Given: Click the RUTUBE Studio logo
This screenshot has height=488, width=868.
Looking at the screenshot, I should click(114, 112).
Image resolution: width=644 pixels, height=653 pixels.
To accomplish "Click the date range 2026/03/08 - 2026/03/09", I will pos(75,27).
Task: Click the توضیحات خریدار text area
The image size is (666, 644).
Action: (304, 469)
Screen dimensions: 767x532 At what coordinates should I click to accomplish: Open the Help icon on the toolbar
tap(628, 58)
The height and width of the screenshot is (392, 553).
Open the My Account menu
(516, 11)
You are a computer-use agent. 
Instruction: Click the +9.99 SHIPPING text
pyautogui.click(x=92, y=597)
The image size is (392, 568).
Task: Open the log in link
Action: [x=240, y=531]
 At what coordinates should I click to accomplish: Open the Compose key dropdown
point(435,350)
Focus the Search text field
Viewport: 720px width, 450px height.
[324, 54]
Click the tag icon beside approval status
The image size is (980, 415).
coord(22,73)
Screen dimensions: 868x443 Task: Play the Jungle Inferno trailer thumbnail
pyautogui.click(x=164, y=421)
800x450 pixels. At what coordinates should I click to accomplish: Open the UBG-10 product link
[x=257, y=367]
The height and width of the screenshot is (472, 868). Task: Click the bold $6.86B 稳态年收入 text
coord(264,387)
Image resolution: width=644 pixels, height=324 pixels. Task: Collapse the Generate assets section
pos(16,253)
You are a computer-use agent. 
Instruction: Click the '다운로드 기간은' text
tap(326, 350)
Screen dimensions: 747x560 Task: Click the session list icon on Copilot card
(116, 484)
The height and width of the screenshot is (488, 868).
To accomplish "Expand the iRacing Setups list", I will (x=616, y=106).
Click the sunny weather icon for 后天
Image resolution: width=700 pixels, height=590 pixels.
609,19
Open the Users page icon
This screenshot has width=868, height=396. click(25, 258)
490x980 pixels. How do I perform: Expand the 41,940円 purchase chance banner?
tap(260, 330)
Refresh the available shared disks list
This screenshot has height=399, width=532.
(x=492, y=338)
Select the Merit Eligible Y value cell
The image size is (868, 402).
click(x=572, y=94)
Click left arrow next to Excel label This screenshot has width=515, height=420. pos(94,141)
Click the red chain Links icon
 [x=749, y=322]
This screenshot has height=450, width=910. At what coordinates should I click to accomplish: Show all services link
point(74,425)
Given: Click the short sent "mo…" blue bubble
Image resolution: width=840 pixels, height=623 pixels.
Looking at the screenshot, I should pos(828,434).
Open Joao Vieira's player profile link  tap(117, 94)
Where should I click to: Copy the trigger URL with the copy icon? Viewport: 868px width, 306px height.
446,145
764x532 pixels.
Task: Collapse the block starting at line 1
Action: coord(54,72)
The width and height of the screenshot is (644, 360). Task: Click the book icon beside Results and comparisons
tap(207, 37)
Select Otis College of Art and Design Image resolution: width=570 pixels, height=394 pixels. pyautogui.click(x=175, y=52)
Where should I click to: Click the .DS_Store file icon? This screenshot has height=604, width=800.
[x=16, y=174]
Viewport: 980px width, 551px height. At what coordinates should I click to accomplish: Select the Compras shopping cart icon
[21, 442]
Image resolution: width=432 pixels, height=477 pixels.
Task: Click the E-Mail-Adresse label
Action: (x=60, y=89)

[Assignment]
Which lines in the records above include the word "Given"? Copy them out.

[Solution to the exercise]
Given: Click the RUTUBE Studio logo
Given: Click the short sent "mo…" blue bubble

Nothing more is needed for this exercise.